| WHAT THE TASK ASKS |
Return only the lines of the listing below that run from the line with "Remove the Parcel Data search filter" through the line with "The image size is (1162, 629).", both ends included, exactly as written.

| DATA RECORDS |

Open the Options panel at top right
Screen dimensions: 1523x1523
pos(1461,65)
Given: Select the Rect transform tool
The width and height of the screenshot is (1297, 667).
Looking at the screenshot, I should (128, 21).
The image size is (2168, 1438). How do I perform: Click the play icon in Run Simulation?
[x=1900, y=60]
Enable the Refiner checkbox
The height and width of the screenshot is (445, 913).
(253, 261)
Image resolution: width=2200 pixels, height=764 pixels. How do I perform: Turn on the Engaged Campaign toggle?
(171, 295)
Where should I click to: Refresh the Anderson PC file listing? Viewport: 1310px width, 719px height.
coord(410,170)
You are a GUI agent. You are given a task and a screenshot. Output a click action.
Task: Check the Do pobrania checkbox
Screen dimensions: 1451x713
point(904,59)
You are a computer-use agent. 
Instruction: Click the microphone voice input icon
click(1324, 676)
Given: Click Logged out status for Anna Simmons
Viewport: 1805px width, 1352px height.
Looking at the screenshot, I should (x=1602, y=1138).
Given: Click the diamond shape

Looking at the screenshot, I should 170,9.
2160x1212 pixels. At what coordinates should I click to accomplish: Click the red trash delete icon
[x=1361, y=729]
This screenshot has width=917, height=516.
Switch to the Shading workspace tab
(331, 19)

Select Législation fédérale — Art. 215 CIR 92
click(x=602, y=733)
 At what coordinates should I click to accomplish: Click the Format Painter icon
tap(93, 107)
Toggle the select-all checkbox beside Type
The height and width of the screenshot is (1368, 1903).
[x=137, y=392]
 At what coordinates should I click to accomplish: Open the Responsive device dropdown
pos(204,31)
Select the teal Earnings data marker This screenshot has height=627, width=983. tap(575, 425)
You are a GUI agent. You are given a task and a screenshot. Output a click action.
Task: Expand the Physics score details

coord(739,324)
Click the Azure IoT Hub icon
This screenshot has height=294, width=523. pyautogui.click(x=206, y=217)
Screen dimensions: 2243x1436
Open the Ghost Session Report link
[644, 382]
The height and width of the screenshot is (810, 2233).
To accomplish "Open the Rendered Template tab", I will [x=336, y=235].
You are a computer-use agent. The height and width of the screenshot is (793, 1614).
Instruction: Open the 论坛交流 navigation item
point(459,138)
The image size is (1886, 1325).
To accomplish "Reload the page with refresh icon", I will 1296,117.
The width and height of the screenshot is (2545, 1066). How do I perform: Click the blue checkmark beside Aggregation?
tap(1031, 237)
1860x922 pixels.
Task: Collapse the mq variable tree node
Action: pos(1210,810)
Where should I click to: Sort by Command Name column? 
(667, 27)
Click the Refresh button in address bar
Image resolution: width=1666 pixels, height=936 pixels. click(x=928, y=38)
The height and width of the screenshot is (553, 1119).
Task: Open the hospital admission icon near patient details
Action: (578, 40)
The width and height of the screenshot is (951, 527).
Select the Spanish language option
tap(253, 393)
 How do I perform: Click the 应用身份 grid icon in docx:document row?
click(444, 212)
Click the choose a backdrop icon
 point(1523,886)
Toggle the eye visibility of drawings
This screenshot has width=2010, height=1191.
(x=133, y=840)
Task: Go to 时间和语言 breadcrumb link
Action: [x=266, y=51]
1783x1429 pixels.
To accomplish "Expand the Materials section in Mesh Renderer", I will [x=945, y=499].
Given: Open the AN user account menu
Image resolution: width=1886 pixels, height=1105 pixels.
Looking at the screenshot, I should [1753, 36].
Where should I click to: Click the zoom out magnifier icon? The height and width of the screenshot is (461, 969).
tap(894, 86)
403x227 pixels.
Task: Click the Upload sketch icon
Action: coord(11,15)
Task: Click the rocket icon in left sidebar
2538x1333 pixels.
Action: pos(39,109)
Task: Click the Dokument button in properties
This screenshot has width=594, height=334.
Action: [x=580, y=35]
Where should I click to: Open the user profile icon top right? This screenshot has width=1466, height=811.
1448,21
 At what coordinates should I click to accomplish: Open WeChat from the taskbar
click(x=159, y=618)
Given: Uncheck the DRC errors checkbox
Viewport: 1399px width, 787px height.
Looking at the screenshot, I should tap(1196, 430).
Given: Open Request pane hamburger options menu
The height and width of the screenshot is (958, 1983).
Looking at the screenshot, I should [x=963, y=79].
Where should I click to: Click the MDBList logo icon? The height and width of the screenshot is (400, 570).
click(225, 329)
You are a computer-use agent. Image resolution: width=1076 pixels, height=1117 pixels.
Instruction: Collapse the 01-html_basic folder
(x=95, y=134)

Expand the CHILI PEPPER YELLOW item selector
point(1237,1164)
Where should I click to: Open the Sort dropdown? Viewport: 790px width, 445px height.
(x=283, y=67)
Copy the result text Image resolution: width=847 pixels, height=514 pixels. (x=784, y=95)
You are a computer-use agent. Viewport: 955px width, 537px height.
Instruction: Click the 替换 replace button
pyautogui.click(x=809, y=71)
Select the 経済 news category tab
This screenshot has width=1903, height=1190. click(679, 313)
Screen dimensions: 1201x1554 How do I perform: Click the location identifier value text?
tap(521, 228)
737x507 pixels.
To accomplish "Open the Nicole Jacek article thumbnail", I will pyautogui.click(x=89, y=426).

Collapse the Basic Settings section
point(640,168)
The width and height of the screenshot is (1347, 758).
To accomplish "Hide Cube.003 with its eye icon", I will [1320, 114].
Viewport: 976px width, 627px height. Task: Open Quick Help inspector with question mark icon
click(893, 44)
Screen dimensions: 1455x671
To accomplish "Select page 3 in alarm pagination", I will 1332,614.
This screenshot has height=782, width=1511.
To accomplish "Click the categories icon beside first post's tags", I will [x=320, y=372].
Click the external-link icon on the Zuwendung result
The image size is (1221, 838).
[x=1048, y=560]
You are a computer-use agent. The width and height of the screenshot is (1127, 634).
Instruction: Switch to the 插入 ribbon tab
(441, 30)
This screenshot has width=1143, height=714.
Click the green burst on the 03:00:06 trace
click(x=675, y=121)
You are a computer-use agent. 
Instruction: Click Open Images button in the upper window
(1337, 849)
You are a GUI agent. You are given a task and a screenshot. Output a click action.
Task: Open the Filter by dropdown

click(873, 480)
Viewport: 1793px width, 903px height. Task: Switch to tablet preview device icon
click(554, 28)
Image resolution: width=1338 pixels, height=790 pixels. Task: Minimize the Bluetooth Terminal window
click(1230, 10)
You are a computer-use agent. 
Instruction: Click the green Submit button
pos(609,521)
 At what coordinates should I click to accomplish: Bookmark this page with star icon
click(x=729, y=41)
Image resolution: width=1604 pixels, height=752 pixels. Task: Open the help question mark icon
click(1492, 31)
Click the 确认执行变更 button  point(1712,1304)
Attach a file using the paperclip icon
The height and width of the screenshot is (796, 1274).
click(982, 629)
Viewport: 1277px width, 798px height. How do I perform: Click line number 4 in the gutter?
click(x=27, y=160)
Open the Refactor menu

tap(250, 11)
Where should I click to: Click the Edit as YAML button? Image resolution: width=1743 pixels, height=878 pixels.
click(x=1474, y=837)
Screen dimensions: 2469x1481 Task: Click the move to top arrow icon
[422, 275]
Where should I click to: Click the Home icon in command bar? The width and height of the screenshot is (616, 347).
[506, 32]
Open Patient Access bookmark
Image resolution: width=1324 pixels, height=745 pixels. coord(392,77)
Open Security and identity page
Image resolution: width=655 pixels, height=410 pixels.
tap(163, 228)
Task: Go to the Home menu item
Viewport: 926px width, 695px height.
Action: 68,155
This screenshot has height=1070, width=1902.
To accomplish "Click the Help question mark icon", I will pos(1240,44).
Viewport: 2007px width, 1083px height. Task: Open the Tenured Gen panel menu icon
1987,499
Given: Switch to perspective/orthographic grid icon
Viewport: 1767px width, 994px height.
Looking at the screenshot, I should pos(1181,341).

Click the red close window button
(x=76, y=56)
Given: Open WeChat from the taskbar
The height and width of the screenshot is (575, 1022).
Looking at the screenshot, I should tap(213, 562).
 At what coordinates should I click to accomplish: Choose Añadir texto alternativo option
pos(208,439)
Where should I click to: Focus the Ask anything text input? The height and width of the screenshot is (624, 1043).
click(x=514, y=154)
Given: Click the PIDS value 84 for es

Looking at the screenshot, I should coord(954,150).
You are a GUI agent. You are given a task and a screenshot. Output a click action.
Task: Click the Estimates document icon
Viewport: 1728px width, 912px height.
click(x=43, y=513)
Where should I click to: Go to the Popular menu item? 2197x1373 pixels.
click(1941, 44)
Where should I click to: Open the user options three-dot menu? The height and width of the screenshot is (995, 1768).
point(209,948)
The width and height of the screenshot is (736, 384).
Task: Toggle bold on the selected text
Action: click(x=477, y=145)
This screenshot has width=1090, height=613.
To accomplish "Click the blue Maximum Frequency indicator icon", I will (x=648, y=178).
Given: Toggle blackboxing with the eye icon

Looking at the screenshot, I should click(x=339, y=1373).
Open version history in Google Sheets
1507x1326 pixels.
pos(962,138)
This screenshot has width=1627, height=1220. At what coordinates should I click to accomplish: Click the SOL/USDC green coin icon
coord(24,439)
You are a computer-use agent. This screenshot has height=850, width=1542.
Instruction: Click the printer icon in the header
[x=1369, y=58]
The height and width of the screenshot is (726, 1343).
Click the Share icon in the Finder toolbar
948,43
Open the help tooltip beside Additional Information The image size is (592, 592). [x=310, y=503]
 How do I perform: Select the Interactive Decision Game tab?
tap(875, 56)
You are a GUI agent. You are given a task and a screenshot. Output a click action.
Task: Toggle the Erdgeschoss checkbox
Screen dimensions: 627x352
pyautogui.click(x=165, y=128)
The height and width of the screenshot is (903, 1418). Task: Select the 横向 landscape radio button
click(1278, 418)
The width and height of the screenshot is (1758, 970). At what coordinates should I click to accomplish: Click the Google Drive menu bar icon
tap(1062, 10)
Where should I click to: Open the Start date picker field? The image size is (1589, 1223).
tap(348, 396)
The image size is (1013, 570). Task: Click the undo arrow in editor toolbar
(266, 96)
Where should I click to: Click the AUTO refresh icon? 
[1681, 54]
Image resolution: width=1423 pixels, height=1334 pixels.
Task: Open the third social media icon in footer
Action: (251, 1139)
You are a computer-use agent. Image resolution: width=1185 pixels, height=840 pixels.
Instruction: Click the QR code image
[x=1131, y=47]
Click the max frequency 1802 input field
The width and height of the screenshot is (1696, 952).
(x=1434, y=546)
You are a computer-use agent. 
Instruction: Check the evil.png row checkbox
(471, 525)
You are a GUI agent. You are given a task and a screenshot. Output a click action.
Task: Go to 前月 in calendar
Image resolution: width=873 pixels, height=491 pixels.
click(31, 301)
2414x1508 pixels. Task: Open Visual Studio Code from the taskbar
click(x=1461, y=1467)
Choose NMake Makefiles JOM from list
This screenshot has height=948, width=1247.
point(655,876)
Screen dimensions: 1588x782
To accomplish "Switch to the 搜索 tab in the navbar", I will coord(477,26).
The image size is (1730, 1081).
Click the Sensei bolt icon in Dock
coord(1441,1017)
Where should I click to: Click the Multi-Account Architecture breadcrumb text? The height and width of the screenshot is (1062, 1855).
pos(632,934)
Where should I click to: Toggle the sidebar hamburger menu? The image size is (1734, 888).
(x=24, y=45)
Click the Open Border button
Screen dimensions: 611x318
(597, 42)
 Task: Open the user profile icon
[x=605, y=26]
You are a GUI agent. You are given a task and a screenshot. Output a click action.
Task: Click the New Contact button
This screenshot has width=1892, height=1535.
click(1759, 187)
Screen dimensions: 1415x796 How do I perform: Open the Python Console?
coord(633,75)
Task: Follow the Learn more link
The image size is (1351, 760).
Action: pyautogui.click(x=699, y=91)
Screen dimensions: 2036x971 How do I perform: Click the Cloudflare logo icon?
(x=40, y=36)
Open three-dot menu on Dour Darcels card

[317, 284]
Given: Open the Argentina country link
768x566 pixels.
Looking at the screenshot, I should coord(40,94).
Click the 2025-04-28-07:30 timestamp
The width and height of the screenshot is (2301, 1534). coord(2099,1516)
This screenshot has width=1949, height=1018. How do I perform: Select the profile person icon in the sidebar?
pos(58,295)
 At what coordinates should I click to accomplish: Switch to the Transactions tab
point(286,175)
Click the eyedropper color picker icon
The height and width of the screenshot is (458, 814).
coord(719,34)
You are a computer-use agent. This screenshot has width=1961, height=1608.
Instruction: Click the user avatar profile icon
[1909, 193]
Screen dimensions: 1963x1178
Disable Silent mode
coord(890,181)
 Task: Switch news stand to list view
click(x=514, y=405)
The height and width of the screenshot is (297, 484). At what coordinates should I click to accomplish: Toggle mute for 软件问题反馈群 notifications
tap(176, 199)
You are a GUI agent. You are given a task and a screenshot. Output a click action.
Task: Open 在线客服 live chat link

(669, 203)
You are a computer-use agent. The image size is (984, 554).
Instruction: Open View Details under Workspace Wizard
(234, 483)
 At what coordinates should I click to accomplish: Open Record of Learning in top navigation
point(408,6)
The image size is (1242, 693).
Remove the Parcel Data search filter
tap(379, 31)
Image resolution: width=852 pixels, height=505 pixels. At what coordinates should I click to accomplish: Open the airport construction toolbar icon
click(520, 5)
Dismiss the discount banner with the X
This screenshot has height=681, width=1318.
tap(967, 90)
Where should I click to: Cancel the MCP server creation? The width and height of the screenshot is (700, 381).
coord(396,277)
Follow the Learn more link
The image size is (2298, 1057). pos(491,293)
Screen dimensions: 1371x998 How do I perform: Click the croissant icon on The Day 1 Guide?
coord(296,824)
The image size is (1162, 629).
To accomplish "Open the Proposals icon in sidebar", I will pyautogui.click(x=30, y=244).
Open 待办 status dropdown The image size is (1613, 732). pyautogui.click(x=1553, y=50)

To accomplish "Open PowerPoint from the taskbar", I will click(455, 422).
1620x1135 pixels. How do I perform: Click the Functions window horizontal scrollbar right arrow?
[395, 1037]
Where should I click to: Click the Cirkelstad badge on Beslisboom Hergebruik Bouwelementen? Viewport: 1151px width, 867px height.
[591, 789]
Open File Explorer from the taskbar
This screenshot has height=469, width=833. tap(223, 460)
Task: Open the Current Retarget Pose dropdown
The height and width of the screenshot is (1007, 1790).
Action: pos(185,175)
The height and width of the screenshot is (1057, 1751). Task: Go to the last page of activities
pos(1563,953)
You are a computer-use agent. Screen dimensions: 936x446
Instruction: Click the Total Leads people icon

| SOLUTION TO THIS EXERCISE |
Remove the Parcel Data search filter
tap(379, 31)
Image resolution: width=852 pixels, height=505 pixels. At what coordinates should I click to accomplish: Open the airport construction toolbar icon
click(520, 5)
Dismiss the discount banner with the X
This screenshot has height=681, width=1318.
tap(967, 90)
Where should I click to: Cancel the MCP server creation? The width and height of the screenshot is (700, 381).
coord(396,277)
Follow the Learn more link
The image size is (2298, 1057). pos(491,293)
Screen dimensions: 1371x998 How do I perform: Click the croissant icon on The Day 1 Guide?
coord(296,824)
The image size is (1162, 629).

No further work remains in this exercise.